Déclaration de (non) conflits d’intérêts 2018

Comme le veut la tradition (et mon éthique personnelle), pour des raisons détaillées ici, je rends publique chaque année ma déclaration de « liens et conflits d’intérêts » éventuels. Comme l’an passé, j’ai dû racler large pour que ce texte occupe un volume supérieur à celui d’un coin de feuille de papier hygiénique. Pourvu que ça dure !

Couvrant pour la période allant de la précédente déclaration de liens et conflits d’intérêt à la date de publication de la présente :

1. Questions d’argent

Je ne possède toujours aucune action d’entreprise (bourse, etc). Je suis toutefois titulaire du nombre minimal de « parts sociales » de la Banque Populaire nécessaire, selon ma banquière, à la constitution d’un plan d’épargne dans mon agence en 2008 (valeur : 50 euros).
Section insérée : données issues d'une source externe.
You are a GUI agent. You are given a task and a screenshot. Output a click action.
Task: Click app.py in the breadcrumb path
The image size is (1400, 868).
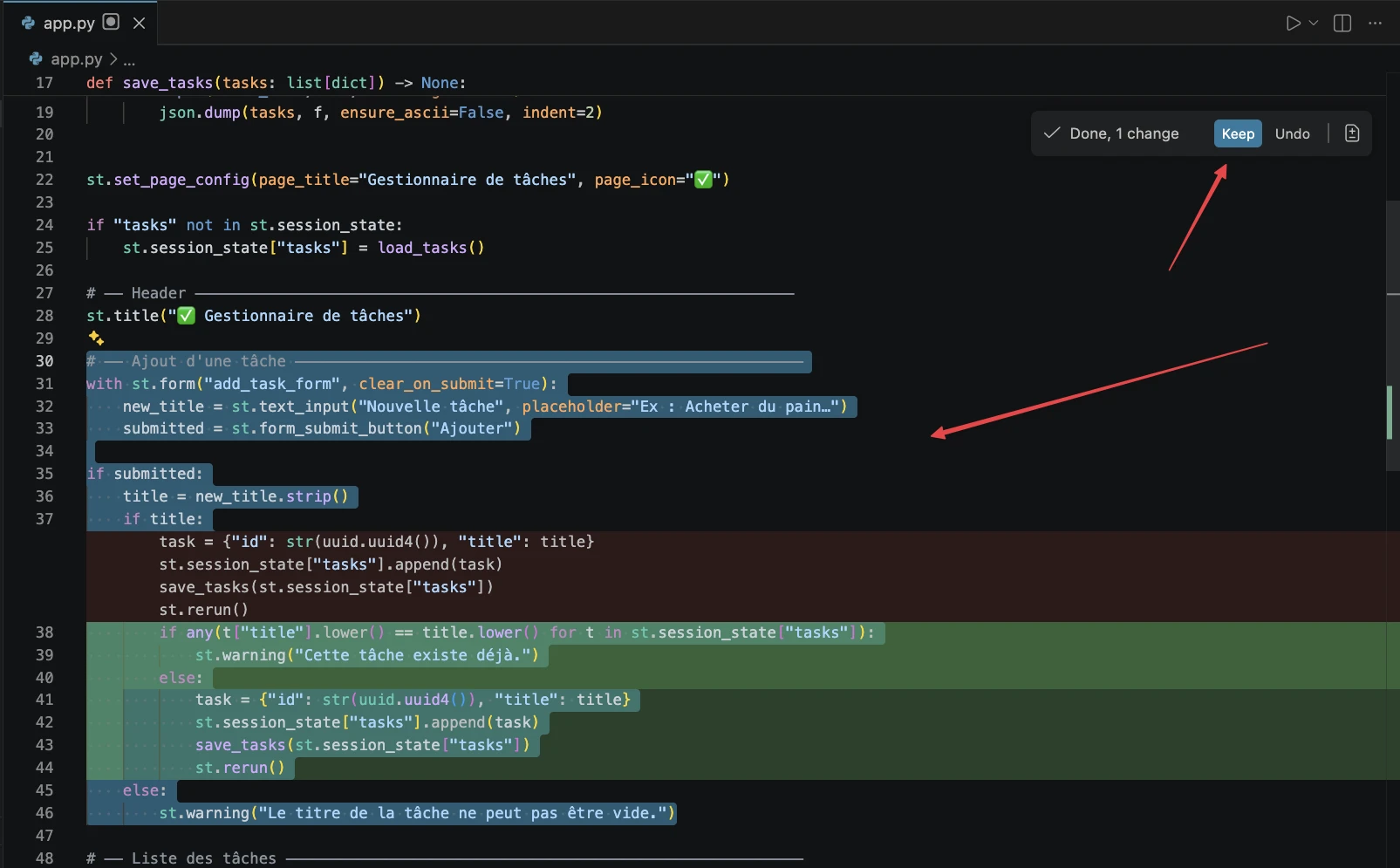click(x=76, y=59)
Actuellement assuré par la MAIF, je crois être également « sociétaire de la MAIF », mais j’ignore si cela sous-entend la possession de « parts sociales ». À vérifier (cela ne doit toutefois pas peser beaucoup plus lourd).
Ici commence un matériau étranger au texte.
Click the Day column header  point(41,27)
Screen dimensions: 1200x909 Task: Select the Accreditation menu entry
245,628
À ma connaissance, je ne suis aucunement lié par l’argent (même par des liens indirects, par exemple de type familiaux) avec des entreprises sur lesquelles j’écris ou enquête, ou serait amené à écrire ou enquêter.
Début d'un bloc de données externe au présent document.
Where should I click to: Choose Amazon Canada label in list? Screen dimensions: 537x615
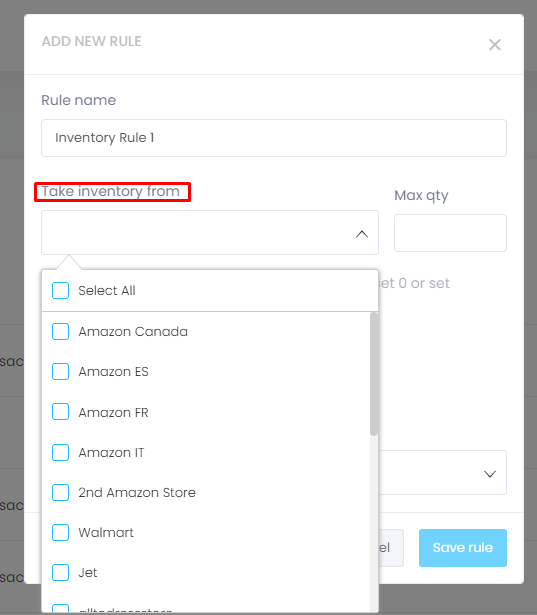[133, 331]
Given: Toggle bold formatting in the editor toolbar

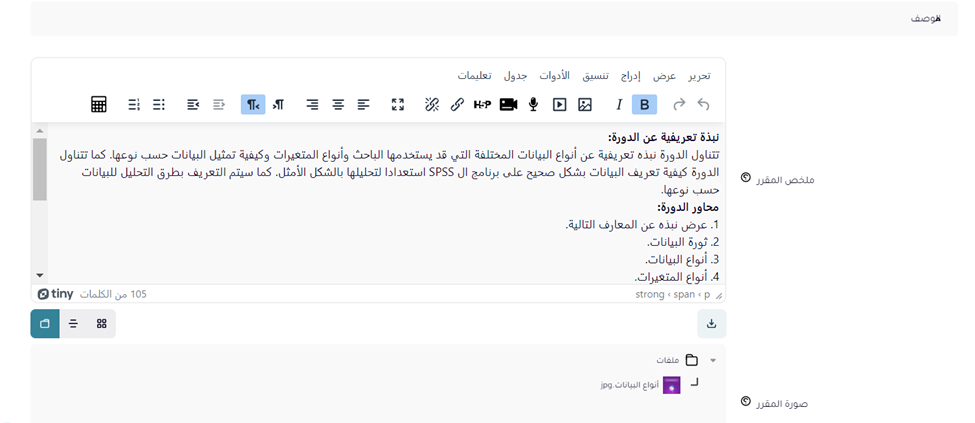Looking at the screenshot, I should point(645,105).
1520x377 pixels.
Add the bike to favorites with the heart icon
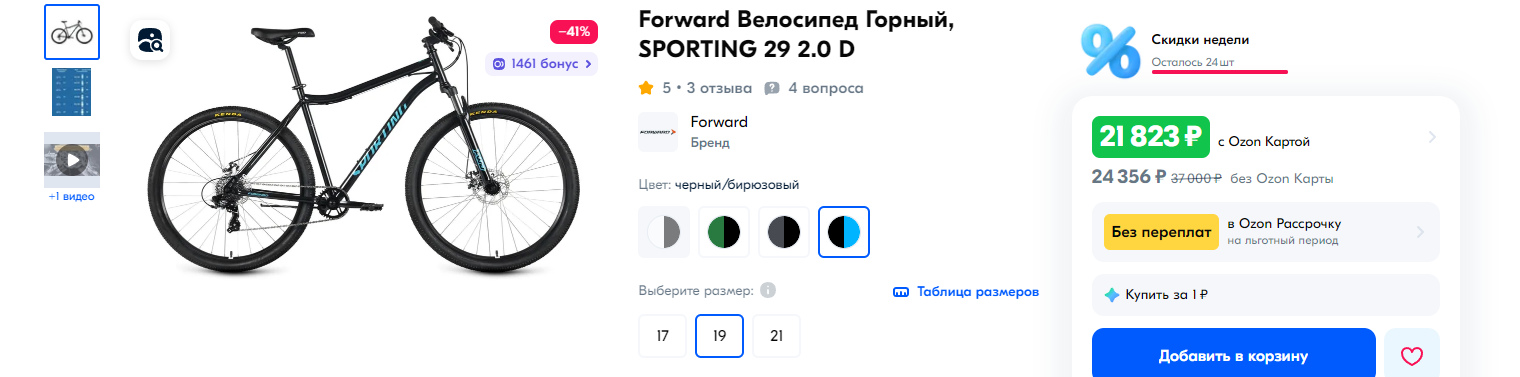click(1411, 355)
2. Gratifications, échantillons, etc.

Amené à traiter de sujets santé/médecine, je mets systématiquement à la poubelle (ou au recyclage) tous les échantillons que m’adressent laboratoires pharmaceutiques et parapharmaceutiques. Je garde juste les plus abscons des livres qui me sont envoyés, histoire de rire jaune un bon coup et de faire partager mon dépit à mes semblables.

3. Liens de subordinations

Je suis salarié à temps partiel de l’entreprise 17 Juin média, productrice du Magazine de la santé diffusé sur une chaîne du groupe France Télévision (jusqu’au 31 décembre 2018).

Je suis également salarié à temps partiel de la mairie de Vitry sur Seine et de l’université Denis Diderot. En outre, j’ai publié en 2017 un livre aux éditions Belin : cette société devient donc « mon éditeur ». Si la variété de ces subordinations et collaborations m’autorisent une précieuse liberté d’expression, je m’abstiens (généralement) de prendre publiquement position pour ou contre ces entités, afin de ne pas être accusé de « régler des comptes » ou de « favoritisme ». À tort ? À raison ?

 

Je reste ouvert à toute suggestion de précision utile.